La línea aguda-REC

El entretenimiento como antítesis del arte

By Radio COCOA

May 20, 2013

Por: Miguel Molina Díaz

www.molinaopinion.blogspot.com

Hace algunos meses, cuando leí ‘La Civilización del Espectáculo’ de Mario Vargas Llosa, por primera vez advertí la posibilidad de estar en medio de una descarnada contienda entre el entretenimiento y el arte. Una contienda tan aguda y caótica que ha borrado las líneas fronterizas de ambos bandos. Y una en la cual, probablemente, está ganando el entretenimiento. Varios fueron los reparos que tuve con las tesis que Vargas Llosa sostiene en su libro.
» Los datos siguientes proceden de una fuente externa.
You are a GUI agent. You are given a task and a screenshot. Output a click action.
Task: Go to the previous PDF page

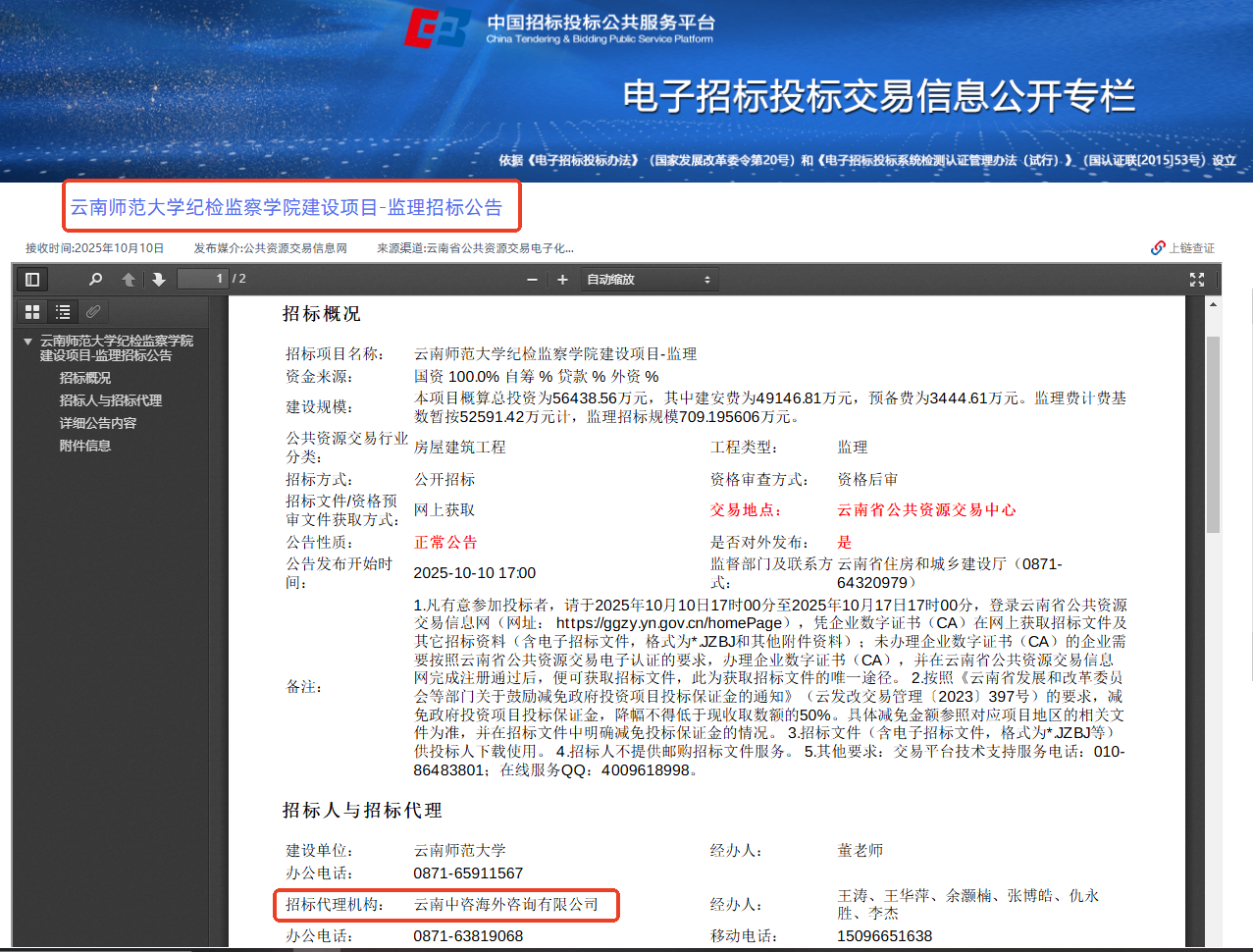pos(129,280)
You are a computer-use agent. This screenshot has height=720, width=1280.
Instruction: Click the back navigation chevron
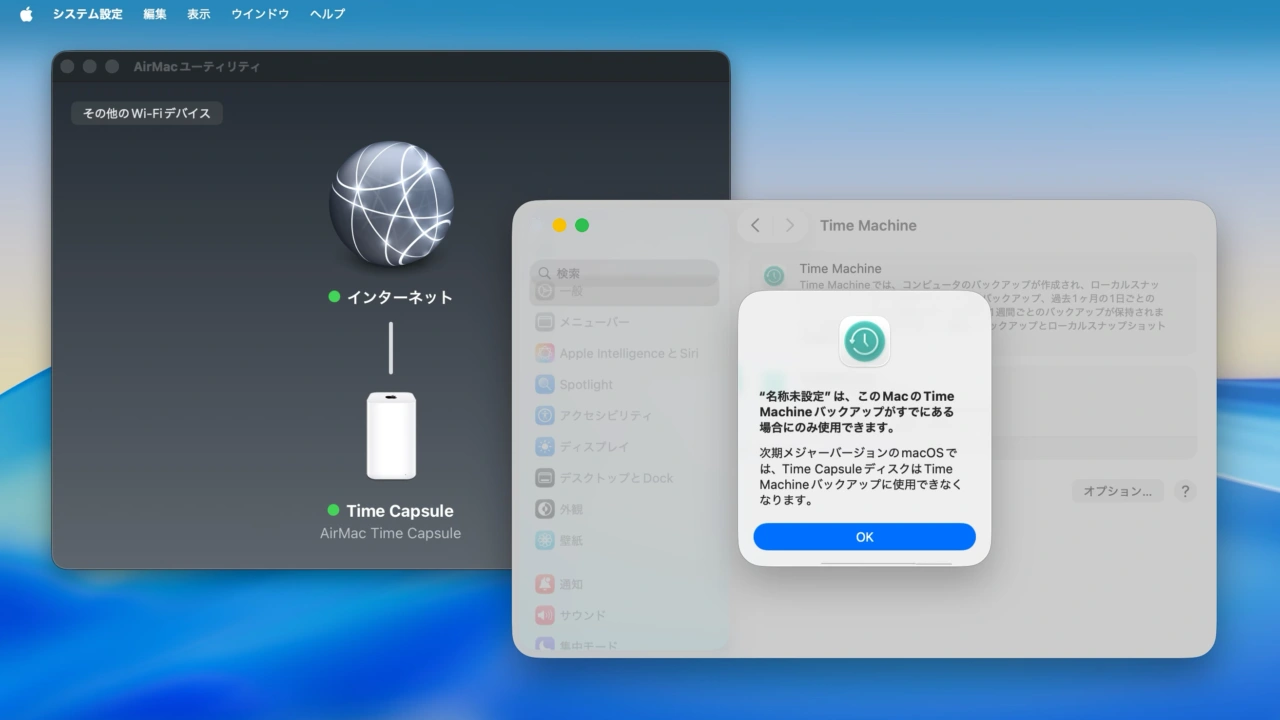[756, 225]
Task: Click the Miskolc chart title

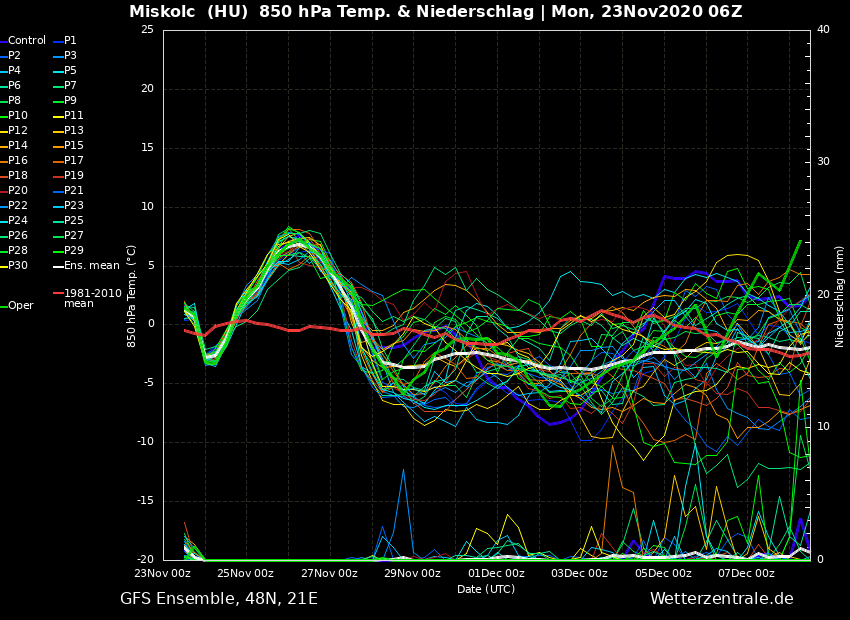Action: 435,12
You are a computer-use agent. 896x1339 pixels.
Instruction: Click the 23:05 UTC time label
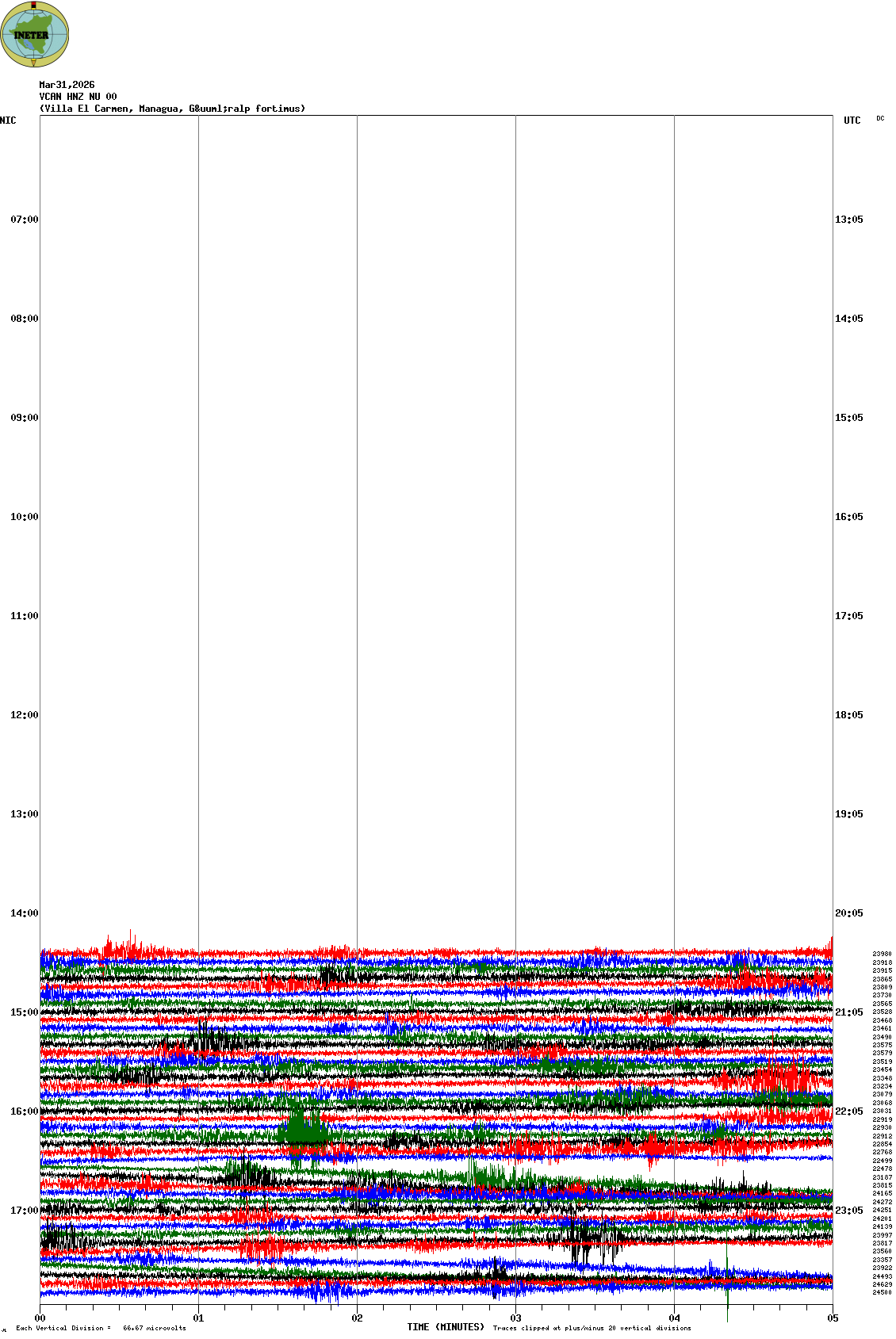coord(848,1211)
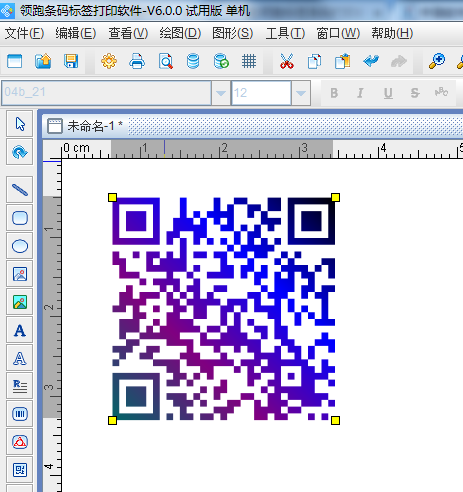Toggle underline text formatting
The image size is (463, 492).
click(x=388, y=93)

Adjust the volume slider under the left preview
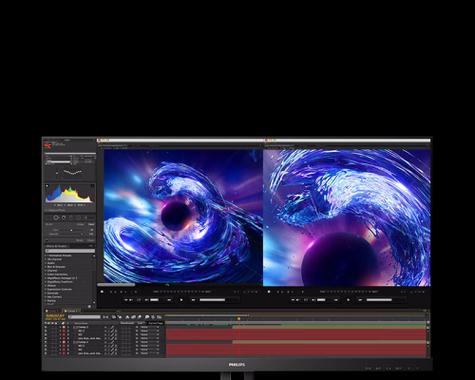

No obstante, pienso que tiene razón en algo: el arte no es entretenimiento.

En divagaciones por el estilo me hallaba cuando Ana María me pidió que escriba un artículo. Durante semanas no se me ocurría nada concreto. Pero, como suele suceder en los albores de una idea, aconteció un milagro que me otorgó una inesperada claridad en el pensamiento. Asistí a la presentación de la obra ‘Souvenir’, escrita por Stephen Temperley y dirigida por María Beatriz Vergara, basada en la vida de la maravillosa Florence Foster Jenkins, más conocida como la peor cantante de la historia.

Florence Foster, interpretada por la prolífica actriz Cristina Rodas, fue una niña a quién le obsesionó la idea de ser cantante lírica. Huyó de su casa muy joven para perseguir su sueño. Pero la oposición de su familia, incluido el esposo con el que se casó, no le dio tregua jamás. Ellos, que pertenecían a la aristocracia neoyorquina, no concebían que Florence los ponga a todos en ridículo. Y es que ella, por decir lo menos, carecía de talento para el canto.

Después de la muerte de sus padres y de la separación del marido, Florence decidió cumplir su sueño. Contrató al pianista Cosme McMoon y se lanzó al estrellato. Para sorpresa de todos, Florence fue ovacionada en su primera presentación. Pronto le pidieron que grave un disco. Era famosa y las entradas para sus conciertos se agotaban a penas salían a la venta. Y no, no era su canto un prodigio. Florence era el hazmerreír de Nueva York. El público llegaba hasta las lágrimas por las carcajadas que la voz de Florence producían.

Pienso en Florence Foster y entiendo las más hondas preocupaciones de Vargas Llosa. En ella convergen dos mundos antagónicos. Ella encarna la contienda que me he propuesto analizar. Vivimos, desde hace mucho, en sociedades en donde el verdadero arte no encuentra espacio. Buscamos entretenimiento, espectáculo, titulares obscenos, momentos engañosos que nos despisten de nuestros problemas o nuestra cotidianidad. El arte es todo lo contrario, no es un disuasivo a la realidad ni un antídoto al aburrimiento. Es la posibilidad, tal vez perdida, de enfrentarnos al vacío de nuestra existencia y darle sentido. Es una ruptura con nuestra realidad. Una búsqueda de lo oculto, de lo trágico, de lo esencial. Una lectura entre líneas. Un salto y un vuelo.

Florence pagó muy caro el precio de haber sido una artista. De hecho, pienso que tenía aquello que hace la diferencia entre el artista y el sofista: era valiente. Creía en lo que hacía y, pese a las carcajadas de la civilización del espectáculo, su canto era una revelación de un valor y un coraje que, en mi opinión, resquebraja los tediosos cánones de la estética, ahora difuminados en el mundo del entretenimiento. Y es que la estética es una construcción subjetiva individual, no social, que enfrenta y pone en crisis parámetros valorativos. Los cánones del entretenimiento son más fáciles: una comedia romántica de Hollywood siempre podrá sacar risas y aplausos. El verdadero artista es distinto, puede morir sin reconocimiento como Van Gogh o sufrir la incomprensión como Rimbaud. Lo que los diferencia es su valor, su propuesta estética, su capacidad para abrir camino en lo desconocido. Como lo hizo Florence Foster, al regalar su vida para que otros construyan uno de los más fascinante personajes de teatro y de quién la gente podrá decir que cantó mal, pero jamás que no cantó.